- The Washington Times - Friday, September 12, 2008


The 47 million Catholics in America consist of the largest single faith group in the nation. Moreover, 41 percent are independents and Catholics are one-quarter of all registered voters. It is no wonder that both candidates are paying special attention to them.

Catholics have a track record of supporting the winner of the popular vote in in the last nine presidential elections. The first Catholic president in American history, John F. Kennedy, won the backing of 78 percent of Catholics. The majority of Catholics also voted for Lyndon Johnson in 1964. They then favored Richard Nixon in 1972. They swung back to the Democrats in 1976 by voting for Jimmy Carter. Ronald Reagan and George H.W. Bush captured the Catholic vote for three successive elections. Catholics then opted for Democratic candidates for three consecutive elections, favoring Bill Clinton and Al Gore. In 2004, George Bush won the Catholic vote once again.

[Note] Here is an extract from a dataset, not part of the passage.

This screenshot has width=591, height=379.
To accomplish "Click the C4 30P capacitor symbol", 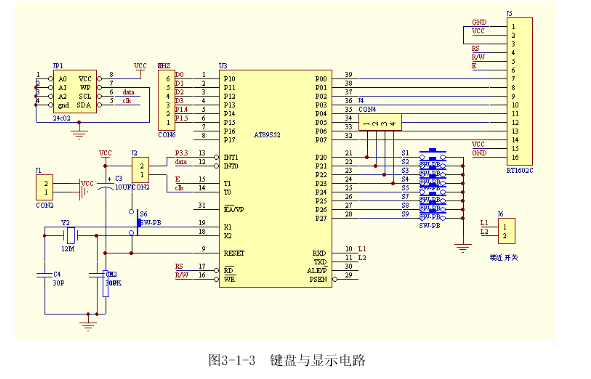I will pyautogui.click(x=44, y=275).
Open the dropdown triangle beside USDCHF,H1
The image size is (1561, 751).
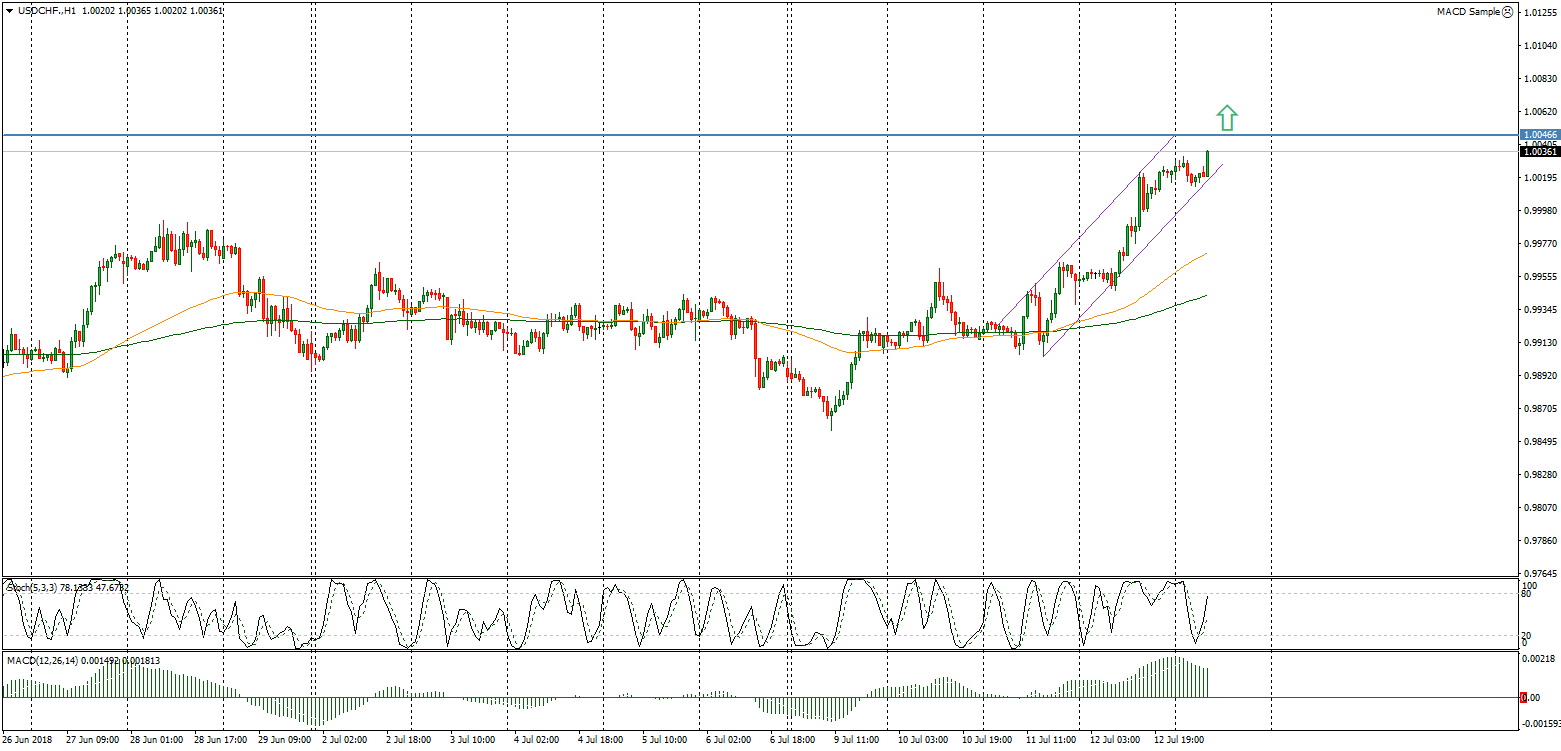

In 2008, Barack Obama chose Sen. Joseph Biden partly because his Catholic faith was considered potentially useful in wooing the many white, blue-collar voters — who also are Catholic — and who tended to favor Hillary Clinton during the Democratic primaries and caucuses. When Mr. Obama announced his running mate, he mentioned Mr. Biden’s faith twice. Democrats hope to appeal to those Catholics who are most concerned with ending the war, oppose the death penalty and care about social justice.

Mr. McCain chose Alaska Gov. Sarah Palin in part because she is a pro-life evangelical. Catholics who are fervent in their opposition to abortion and who oppose gay marriage tend to vote Republican. As a result of Mrs. Palin, they are energized and Mr. McCain is gaining ground among young, conservative Catholics.

The latest polls indicate that Mr. Obama and Mr. McCain are currently in a dead heat among white, non-Hispanic Catholics. Hispanic Catholics tend to favor Democrats by wide margins: They preferred Mr. Gore in 2000, 65 percent to 33 percent; and they favored Mr. Kerry in 2004, 58 percent to 39 percent. Hispanic Catholics tilt Democratic in 2008 also. Yet half of all Hispanics are in their twenties and they are fervent in their opposition to abortion and same-sex marriage. Will this make a difference on Election Day?

In a nutshell: Now that the majority of white evangelicals are more firmly ensconced in their support for the Republicans and the majority of black evangelicals support the Democrats, the next major religious denomination that will be scrutinized will be Catholics. Since 1960, the selection of U.S. presidents has depended in large measure on the ballots cast by Catholic voters.